Irlande, la dette en héritage

par Thibault Mercier, économiste chez BNP Paribas

    Le coût total du sauvetage des banques irlandaises pourrait, dans le pire des cas, atteindre 50 milliards d’euros.

  • Une partie est financée, l’autre donne lieu à des engagements (promissory notes) que l’Etat irlandais devra assumer dans les années à venir.
  • Les transferts de l’Etat en faveur des banques, s’ils devaient être inscrits sur le seul exercice 2010, feraient grimper le déficit et la dette à respectivement 32% et 99% du PIB.
  • La question de la soutenabilité des finances publiques est donc posée par les investisseurs et les agences de notation, qui ont récemment dégradé la note souveraine de l’Irlande.

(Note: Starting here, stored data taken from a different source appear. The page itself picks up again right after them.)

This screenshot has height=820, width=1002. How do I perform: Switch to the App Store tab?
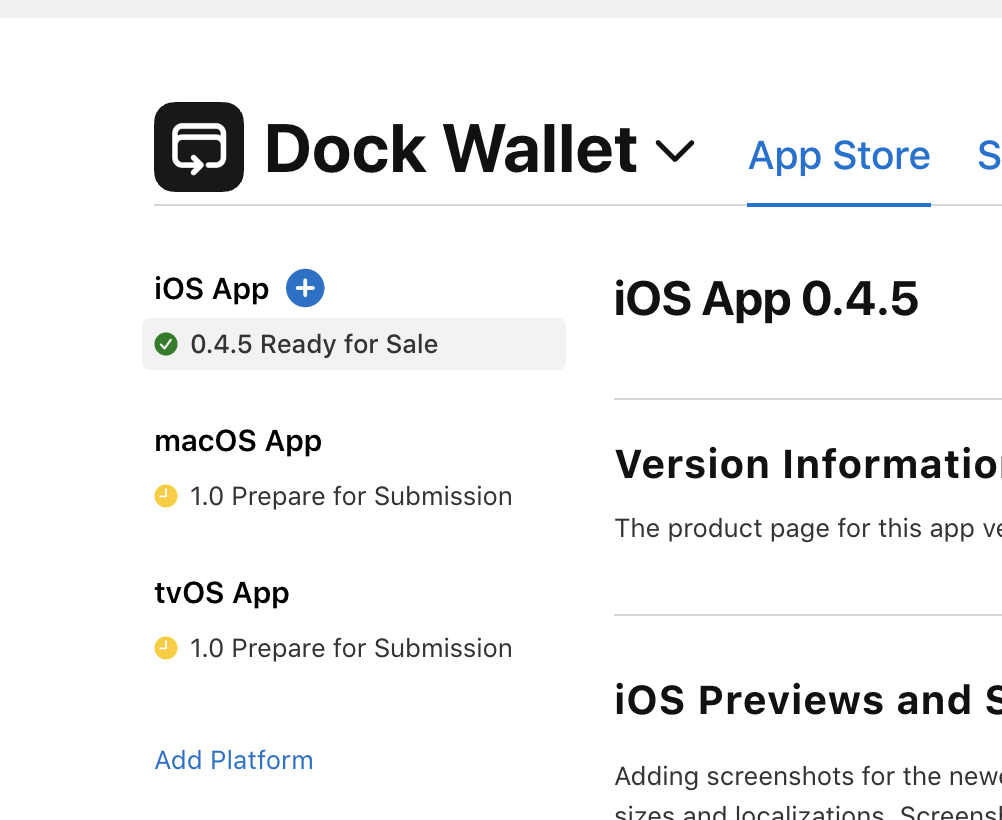pos(839,155)
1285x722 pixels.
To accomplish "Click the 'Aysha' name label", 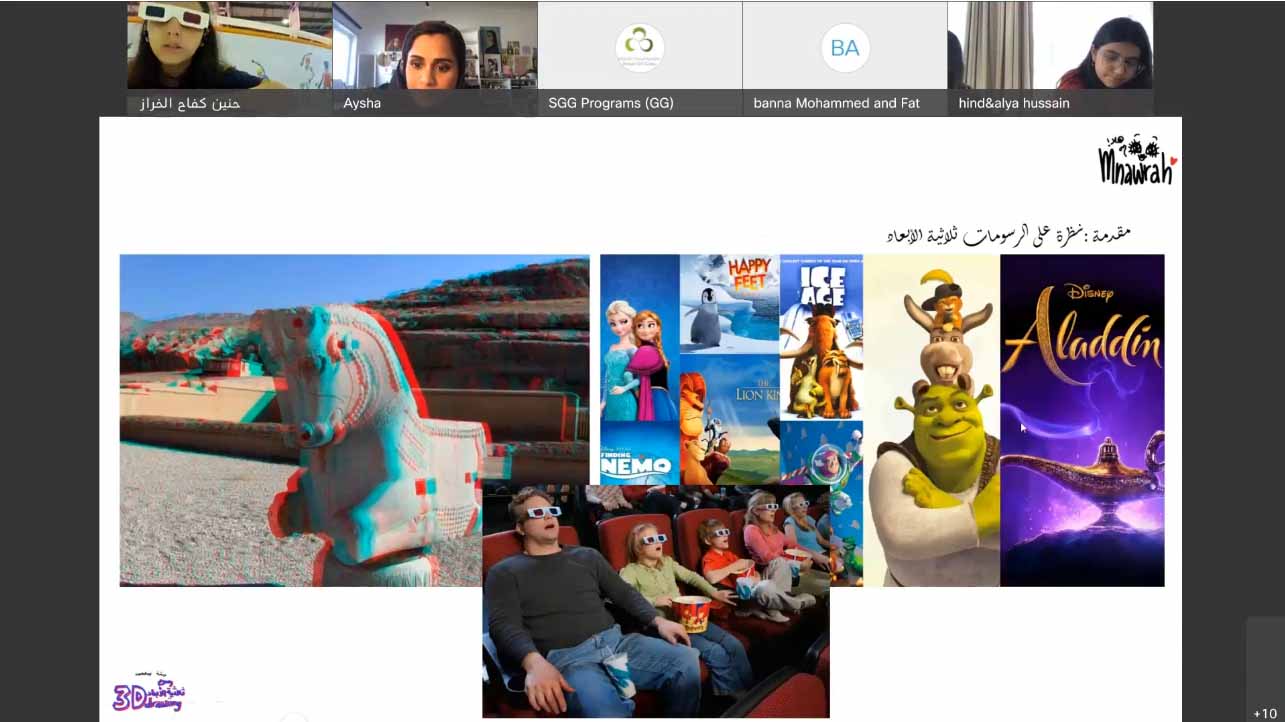I will (x=362, y=103).
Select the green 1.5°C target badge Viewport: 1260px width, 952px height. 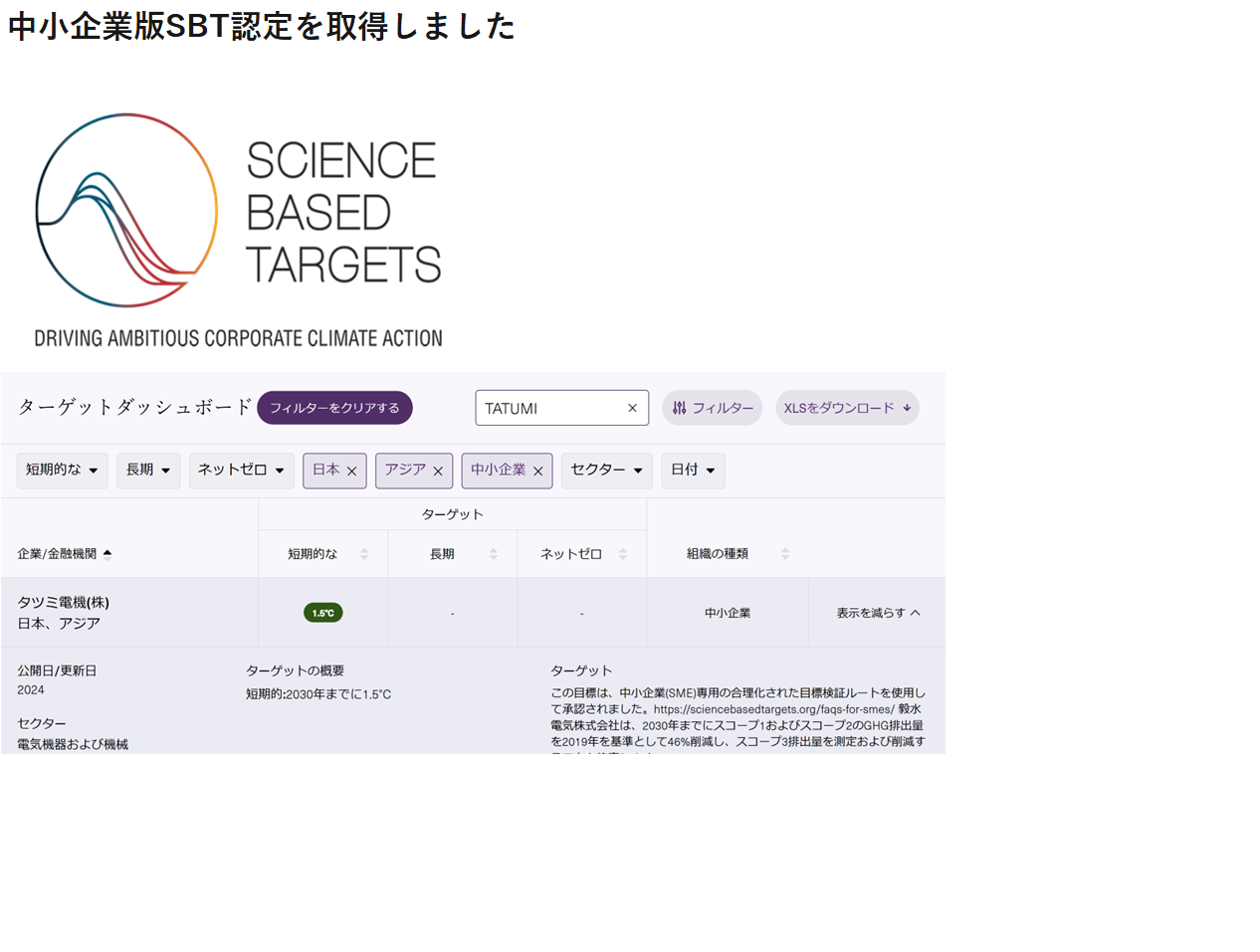pos(322,613)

par Thibault Mercier, économiste chez BNP Paribas

    Le coût total du sauvetage des banques irlandaises pourrait, dans le pire des cas, atteindre 50 milliards d’euros.

  • Une partie est financée, l’autre donne lieu à des engagements (promissory notes) que l’Etat irlandais devra assumer dans les années à venir.
  • Les transferts de l’Etat en faveur des banques, s’ils devaient être inscrits sur le seul exercice 2010, feraient grimper le déficit et la dette à respectivement 32% et 99% du PIB.
  • La question de la soutenabilité des finances publiques est donc posée par les investisseurs et les agences de notation, qui ont récemment dégradé la note souveraine de l’Irlande.
  • La situation n’est, toutefois, pas aussi compromise que ce que les chiffres suggèrent. Le coût du soutien aux banques doit s’étaler sur au moins dix ans. En outre, l’éventualité d’une crise de liquidité est écartée à court terme.

 

L’Irlande a connu, entre la fin des années 1990 et 2007, une période de croissance exceptionnelle, qui lui a valu le surnom de «tigre celtique». Sur la période 1997-2007, son PIB a augmenté en moyenne de 7% par an. La croissance de l’économie irlandaise a été, sur cette période, largement supérieure à celles de la moyenne des pays de la zone euro ou de l’OCDE.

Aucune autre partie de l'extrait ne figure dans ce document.